The surface reactions of atomic chlorine and oxygen with hydrocarbon-based polymers and organic thin films under vacuum conditions have been investigated with in situ X-ray photoelectron spectroscopy (XPS). The interaction of chlorine radicals (Cl(2P)) with polyethylene (PE) under vacuum conditions produces a partially chlorinated layer containing both CCl and CCl2 groups whose concentration was maximized at the surface. Compared to higher-pressure photochlorination experiments where the flux of chlorine atoms is higher, the maximum extent of PE chlorination as measured by the C:Cl XPS ratio and the evolution of the C(1s) region was reduced in the present study while the surface selectivity of the reaction was enhanced. This influence of chlorine atom flux on the extent of chlorination and surface selectivity can be rationalized by a simple stochastic model of the PE chlorination process that incorporates steric effects associated with the production of mono and dichlorinated carbon atoms as well as cross-linking reactions between carbon-containing radicals.

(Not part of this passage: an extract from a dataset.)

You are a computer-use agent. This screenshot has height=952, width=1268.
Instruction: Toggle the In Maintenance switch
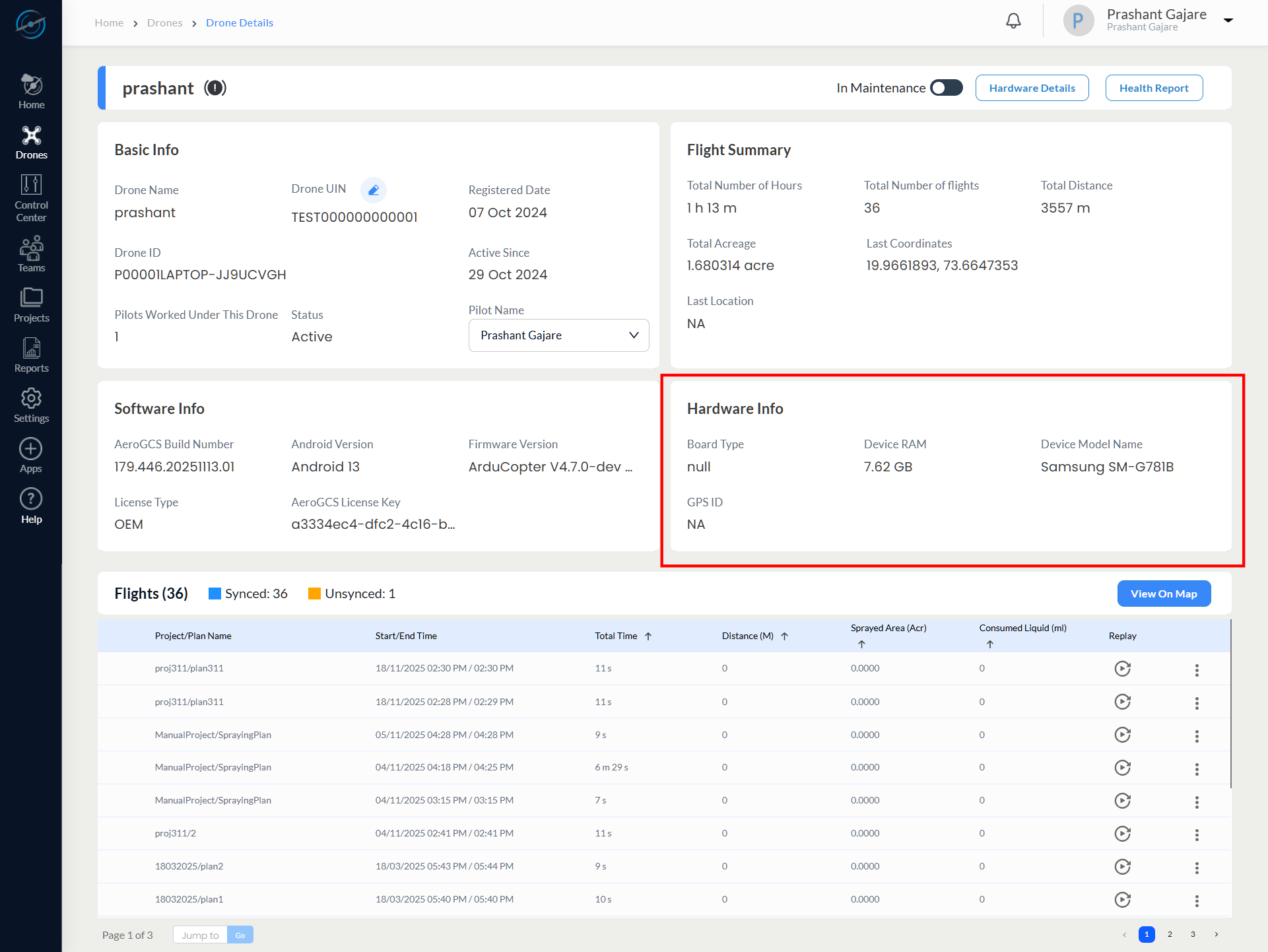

During the reaction of PE with atomic oxygen (O(3P)), a concentration gradient of oxygen-containing carbon functionality is also observed in the near surface region. Experiments carried out on hydrocarbon thin films based on self-assembled monolayers (SAMs) reveal that chlorination proceeds without erosion. In contrast, the incorporation of new carbon containing-oxygen functionalities during reactions of hydrocarbon films with atomic oxygen occurs in competition with carbon erosion.